Provided records
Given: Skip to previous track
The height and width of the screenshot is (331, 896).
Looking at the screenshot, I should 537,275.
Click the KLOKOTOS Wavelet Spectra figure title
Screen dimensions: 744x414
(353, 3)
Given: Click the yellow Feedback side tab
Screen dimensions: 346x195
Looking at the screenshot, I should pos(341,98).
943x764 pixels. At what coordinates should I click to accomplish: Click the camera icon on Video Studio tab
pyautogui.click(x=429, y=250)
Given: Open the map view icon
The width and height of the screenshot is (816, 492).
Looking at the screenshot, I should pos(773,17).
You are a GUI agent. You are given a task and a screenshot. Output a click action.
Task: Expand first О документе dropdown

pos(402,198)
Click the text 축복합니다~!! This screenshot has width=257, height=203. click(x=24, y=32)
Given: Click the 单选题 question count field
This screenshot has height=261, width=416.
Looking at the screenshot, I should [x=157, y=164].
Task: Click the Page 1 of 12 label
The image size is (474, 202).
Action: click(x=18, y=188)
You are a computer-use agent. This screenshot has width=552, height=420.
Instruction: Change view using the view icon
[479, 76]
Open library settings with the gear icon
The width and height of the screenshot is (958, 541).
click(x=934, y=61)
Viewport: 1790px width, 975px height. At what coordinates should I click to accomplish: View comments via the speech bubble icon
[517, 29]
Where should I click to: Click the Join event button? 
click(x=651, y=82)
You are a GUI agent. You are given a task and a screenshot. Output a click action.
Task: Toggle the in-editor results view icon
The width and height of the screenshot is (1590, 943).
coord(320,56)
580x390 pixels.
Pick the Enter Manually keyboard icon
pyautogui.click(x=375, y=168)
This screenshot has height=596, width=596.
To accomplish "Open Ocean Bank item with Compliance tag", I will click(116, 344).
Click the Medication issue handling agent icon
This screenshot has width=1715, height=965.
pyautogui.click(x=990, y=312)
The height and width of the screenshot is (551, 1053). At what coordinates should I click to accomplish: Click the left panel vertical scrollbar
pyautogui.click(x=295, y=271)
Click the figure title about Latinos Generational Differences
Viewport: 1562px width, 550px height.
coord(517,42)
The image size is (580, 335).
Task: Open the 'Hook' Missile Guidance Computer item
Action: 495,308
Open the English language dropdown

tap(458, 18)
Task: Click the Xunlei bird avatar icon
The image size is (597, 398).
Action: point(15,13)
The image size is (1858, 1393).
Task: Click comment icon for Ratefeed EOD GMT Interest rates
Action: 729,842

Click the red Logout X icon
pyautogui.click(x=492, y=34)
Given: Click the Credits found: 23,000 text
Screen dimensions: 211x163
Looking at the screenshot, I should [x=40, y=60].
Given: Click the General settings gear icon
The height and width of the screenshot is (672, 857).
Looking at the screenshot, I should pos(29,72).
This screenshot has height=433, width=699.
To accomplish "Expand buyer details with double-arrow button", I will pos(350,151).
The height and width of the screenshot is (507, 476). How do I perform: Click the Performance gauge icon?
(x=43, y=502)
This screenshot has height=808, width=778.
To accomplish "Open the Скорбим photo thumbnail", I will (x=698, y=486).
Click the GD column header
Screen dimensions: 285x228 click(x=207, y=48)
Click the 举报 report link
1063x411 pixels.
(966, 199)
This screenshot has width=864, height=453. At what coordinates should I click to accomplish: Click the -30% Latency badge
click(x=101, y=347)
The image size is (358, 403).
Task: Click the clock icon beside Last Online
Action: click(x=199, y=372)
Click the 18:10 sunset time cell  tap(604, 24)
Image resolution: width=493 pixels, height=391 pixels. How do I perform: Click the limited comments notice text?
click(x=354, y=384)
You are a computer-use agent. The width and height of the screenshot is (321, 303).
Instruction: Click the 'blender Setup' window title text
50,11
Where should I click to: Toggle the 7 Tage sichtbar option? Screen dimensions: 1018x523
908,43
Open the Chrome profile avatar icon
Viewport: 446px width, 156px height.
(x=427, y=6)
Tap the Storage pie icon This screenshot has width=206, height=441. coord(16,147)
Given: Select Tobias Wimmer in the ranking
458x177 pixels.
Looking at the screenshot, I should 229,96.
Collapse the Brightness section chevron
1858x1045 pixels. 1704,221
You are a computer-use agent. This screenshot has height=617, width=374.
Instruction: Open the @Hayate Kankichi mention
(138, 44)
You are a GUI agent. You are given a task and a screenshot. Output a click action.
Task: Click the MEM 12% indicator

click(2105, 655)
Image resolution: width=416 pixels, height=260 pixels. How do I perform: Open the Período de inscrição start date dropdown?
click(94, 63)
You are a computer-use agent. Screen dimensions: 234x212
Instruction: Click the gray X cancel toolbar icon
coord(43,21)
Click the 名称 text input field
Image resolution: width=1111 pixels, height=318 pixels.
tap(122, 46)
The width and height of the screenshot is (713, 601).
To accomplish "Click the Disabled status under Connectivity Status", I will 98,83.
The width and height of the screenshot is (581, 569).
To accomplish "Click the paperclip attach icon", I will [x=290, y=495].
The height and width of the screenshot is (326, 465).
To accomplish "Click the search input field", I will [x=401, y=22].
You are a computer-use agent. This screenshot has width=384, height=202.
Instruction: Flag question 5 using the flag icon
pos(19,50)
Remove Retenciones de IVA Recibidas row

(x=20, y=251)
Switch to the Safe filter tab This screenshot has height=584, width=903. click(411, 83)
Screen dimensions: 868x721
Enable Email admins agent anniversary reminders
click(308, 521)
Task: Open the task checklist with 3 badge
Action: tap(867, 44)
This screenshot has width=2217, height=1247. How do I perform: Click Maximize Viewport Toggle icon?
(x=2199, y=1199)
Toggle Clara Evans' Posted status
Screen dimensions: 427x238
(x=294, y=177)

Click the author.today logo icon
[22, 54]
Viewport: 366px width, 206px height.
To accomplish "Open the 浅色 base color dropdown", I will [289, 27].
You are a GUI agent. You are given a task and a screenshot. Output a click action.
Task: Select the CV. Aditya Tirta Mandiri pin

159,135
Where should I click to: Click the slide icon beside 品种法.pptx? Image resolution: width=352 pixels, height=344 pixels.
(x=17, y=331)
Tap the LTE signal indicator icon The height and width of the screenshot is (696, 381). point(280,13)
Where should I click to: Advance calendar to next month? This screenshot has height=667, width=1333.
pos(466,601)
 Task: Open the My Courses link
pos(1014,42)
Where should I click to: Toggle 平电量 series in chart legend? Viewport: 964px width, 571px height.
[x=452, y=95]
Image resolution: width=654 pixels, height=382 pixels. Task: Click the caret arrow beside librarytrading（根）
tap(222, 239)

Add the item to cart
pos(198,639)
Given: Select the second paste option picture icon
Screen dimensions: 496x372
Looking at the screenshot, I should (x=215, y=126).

To be done
Can you recast all of the lines above as a Markdown table with two columns, No. and Entry, numbering each row and leaving out any blank lines?

Exercise output
| No. | Entry |
|---|---|
| 1 | Given: Skip to previous track |
| 2 | The height and width of the screenshot is (331, 896). |
| 3 | Looking at the screenshot, I should 537,275. |
| 4 | Click the KLOKOTOS Wavelet Spectra figure title |
| 5 | Screen dimensions: 744x414 |
| 6 | (353, 3) |
| 7 | Given: Click the yellow Feedback side tab |
| 8 | Screen dimensions: 346x195 |
| 9 | Looking at the screenshot, I should pos(341,98). |
| 10 | 943x764 pixels. At what coordinates should I click to accomplish: Click the camera icon on Video Studio tab |
| 11 | pyautogui.click(x=429, y=250) |
| 12 | Given: Open the map view icon |
| 13 | The width and height of the screenshot is (816, 492). |
| 14 | Looking at the screenshot, I should pos(773,17). |
| 15 | You are a GUI agent. You are given a task and a screenshot. Output a click action. |
| 16 | Task: Expand first О документе dropdown |
| 17 | pos(402,198) |
| 18 | Click the text 축복합니다~!! This screenshot has width=257, height=203. click(x=24, y=32) |
| 19 | Given: Click the 单选题 question count field |
| 20 | This screenshot has height=261, width=416. |
| 21 | Looking at the screenshot, I should [x=157, y=164]. |
| 22 | Task: Click the Page 1 of 12 label |
| 23 | The image size is (474, 202). |
| 24 | Action: click(x=18, y=188) |
| 25 | You are a computer-use agent. This screenshot has width=552, height=420. |
| 26 | Instruction: Change view using the view icon |
| 27 | [479, 76] |
| 28 | Open library settings with the gear icon |
| 29 | The width and height of the screenshot is (958, 541). |
| 30 | click(x=934, y=61) |
| 31 | Viewport: 1790px width, 975px height. At what coordinates should I click to accomplish: View comments via the speech bubble icon |
| 32 | [517, 29] |
| 33 | Where should I click to: Click the Join event button?  |
| 34 | click(x=651, y=82) |
| 35 | You are a GUI agent. You are given a task and a screenshot. Output a click action. |
| 36 | Task: Toggle the in-editor results view icon |
| 37 | The width and height of the screenshot is (1590, 943). |
| 38 | coord(320,56) |
| 39 | 580x390 pixels. |
| 40 | Pick the Enter Manually keyboard icon |
| 41 | pyautogui.click(x=375, y=168) |
| 42 | This screenshot has height=596, width=596. |
| 43 | To accomplish "Open Ocean Bank item with Compliance tag", I will click(116, 344). |
| 44 | Click the Medication issue handling agent icon |
| 45 | This screenshot has width=1715, height=965. |
| 46 | pyautogui.click(x=990, y=312) |
| 47 | The height and width of the screenshot is (551, 1053). At what coordinates should I click to accomplish: Click the left panel vertical scrollbar |
| 48 | pyautogui.click(x=295, y=271) |
| 49 | Click the figure title about Latinos Generational Differences |
| 50 | Viewport: 1562px width, 550px height. |
| 51 | coord(517,42) |
| 52 | The image size is (580, 335). |
| 53 | Task: Open the 'Hook' Missile Guidance Computer item |
| 54 | Action: 495,308 |
| 55 | Open the English language dropdown |
| 56 | tap(458, 18) |
| 57 | Task: Click the Xunlei bird avatar icon |
| 58 | The image size is (597, 398). |
| 59 | Action: point(15,13) |
| 60 | The image size is (1858, 1393). |
| 61 | Task: Click comment icon for Ratefeed EOD GMT Interest rates |
| 62 | Action: 729,842 |
| 63 | Click the red Logout X icon |
| 64 | pyautogui.click(x=492, y=34) |
| 65 | Given: Click the Credits found: 23,000 text |
| 66 | Screen dimensions: 211x163 |
| 67 | Looking at the screenshot, I should [x=40, y=60]. |
| 68 | Given: Click the General settings gear icon |
| 69 | The height and width of the screenshot is (672, 857). |
| 70 | Looking at the screenshot, I should pos(29,72). |
| 71 | This screenshot has height=433, width=699. |
| 72 | To accomplish "Expand buyer details with double-arrow button", I will pos(350,151). |
| 73 | The height and width of the screenshot is (507, 476). How do I perform: Click the Performance gauge icon? |
| 74 | (x=43, y=502) |
| 75 | This screenshot has height=808, width=778. |
| 76 | To accomplish "Open the Скорбим photo thumbnail", I will (x=698, y=486). |
| 77 | Click the GD column header |
| 78 | Screen dimensions: 285x228 click(x=207, y=48) |
| 79 | Click the 举报 report link |
| 80 | 1063x411 pixels. |
| 81 | (966, 199) |
| 82 | This screenshot has width=864, height=453. At what coordinates should I click to accomplish: Click the -30% Latency badge |
| 83 | click(x=101, y=347) |
| 84 | The image size is (358, 403). |
| 85 | Task: Click the clock icon beside Last Online |
| 86 | Action: click(x=199, y=372) |
| 87 | Click the 18:10 sunset time cell  tap(604, 24) |
| 88 | Image resolution: width=493 pixels, height=391 pixels. How do I perform: Click the limited comments notice text? |
| 89 | click(x=354, y=384) |
| 90 | You are a computer-use agent. The width and height of the screenshot is (321, 303). |
| 91 | Instruction: Click the 'blender Setup' window title text |
| 92 | 50,11 |
| 93 | Where should I click to: Toggle the 7 Tage sichtbar option? Screen dimensions: 1018x523 |
| 94 | 908,43 |
| 95 | Open the Chrome profile avatar icon |
| 96 | Viewport: 446px width, 156px height. |
| 97 | (x=427, y=6) |
| 98 | Tap the Storage pie icon This screenshot has width=206, height=441. coord(16,147) |
| 99 | Given: Select Tobias Wimmer in the ranking |
| 100 | 458x177 pixels. |
| 101 | Looking at the screenshot, I should 229,96. |
| 102 | Collapse the Brightness section chevron |
| 103 | 1858x1045 pixels. 1704,221 |
| 104 | You are a computer-use agent. This screenshot has height=617, width=374. |
| 105 | Instruction: Open the @Hayate Kankichi mention |
| 106 | (138, 44) |
| 107 | You are a GUI agent. You are given a task and a screenshot. Output a click action. |
| 108 | Task: Click the MEM 12% indicator |
| 109 | click(2105, 655) |
| 110 | Image resolution: width=416 pixels, height=260 pixels. How do I perform: Open the Período de inscrição start date dropdown? |
| 111 | click(94, 63) |
| 112 | You are a computer-use agent. Screen dimensions: 234x212 |
| 113 | Instruction: Click the gray X cancel toolbar icon |
| 114 | coord(43,21) |
| 115 | Click the 名称 text input field |
| 116 | Image resolution: width=1111 pixels, height=318 pixels. |
| 117 | tap(122, 46) |
| 118 | The width and height of the screenshot is (713, 601). |
| 119 | To accomplish "Click the Disabled status under Connectivity Status", I will 98,83. |
| 120 | The width and height of the screenshot is (581, 569). |
| 121 | To accomplish "Click the paperclip attach icon", I will [x=290, y=495]. |
| 122 | The height and width of the screenshot is (326, 465). |
| 123 | To accomplish "Click the search input field", I will [x=401, y=22]. |
| 124 | You are a computer-use agent. This screenshot has width=384, height=202. |
| 125 | Instruction: Flag question 5 using the flag icon |
| 126 | pos(19,50) |
| 127 | Remove Retenciones de IVA Recibidas row |
| 128 | (x=20, y=251) |
| 129 | Switch to the Safe filter tab This screenshot has height=584, width=903. click(411, 83) |
| 130 | Screen dimensions: 868x721 |
| 131 | Enable Email admins agent anniversary reminders |
| 132 | click(308, 521) |
| 133 | Task: Open the task checklist with 3 badge |
| 134 | Action: tap(867, 44) |
| 135 | This screenshot has width=2217, height=1247. How do I perform: Click Maximize Viewport Toggle icon? |
| 136 | (x=2199, y=1199) |
| 137 | Toggle Clara Evans' Posted status |
| 138 | Screen dimensions: 427x238 |
| 139 | (x=294, y=177) |
| 140 | Click the author.today logo icon |
| 141 | [22, 54] |
| 142 | Viewport: 366px width, 206px height. |
| 143 | To accomplish "Open the 浅色 base color dropdown", I will [289, 27]. |
| 144 | You are a GUI agent. You are given a task and a screenshot. Output a click action. |
| 145 | Task: Select the CV. Aditya Tirta Mandiri pin |
| 146 | 159,135 |
| 147 | Where should I click to: Click the slide icon beside 品种法.pptx? Image resolution: width=352 pixels, height=344 pixels. |
| 148 | (x=17, y=331) |
| 149 | Tap the LTE signal indicator icon The height and width of the screenshot is (696, 381). point(280,13) |
| 150 | Where should I click to: Advance calendar to next month? This screenshot has height=667, width=1333. |
| 151 | pos(466,601) |
| 152 |  Task: Open the My Courses link |
| 153 | pos(1014,42) |
| 154 | Where should I click to: Toggle 平电量 series in chart legend? Viewport: 964px width, 571px height. |
| 155 | [x=452, y=95] |
| 156 | Image resolution: width=654 pixels, height=382 pixels. Task: Click the caret arrow beside librarytrading（根） |
| 157 | tap(222, 239) |
| 158 | Add the item to cart |
| 159 | pos(198,639) |
| 160 | Given: Select the second paste option picture icon |
| 161 | Screen dimensions: 496x372 |
| 162 | Looking at the screenshot, I should (x=215, y=126). |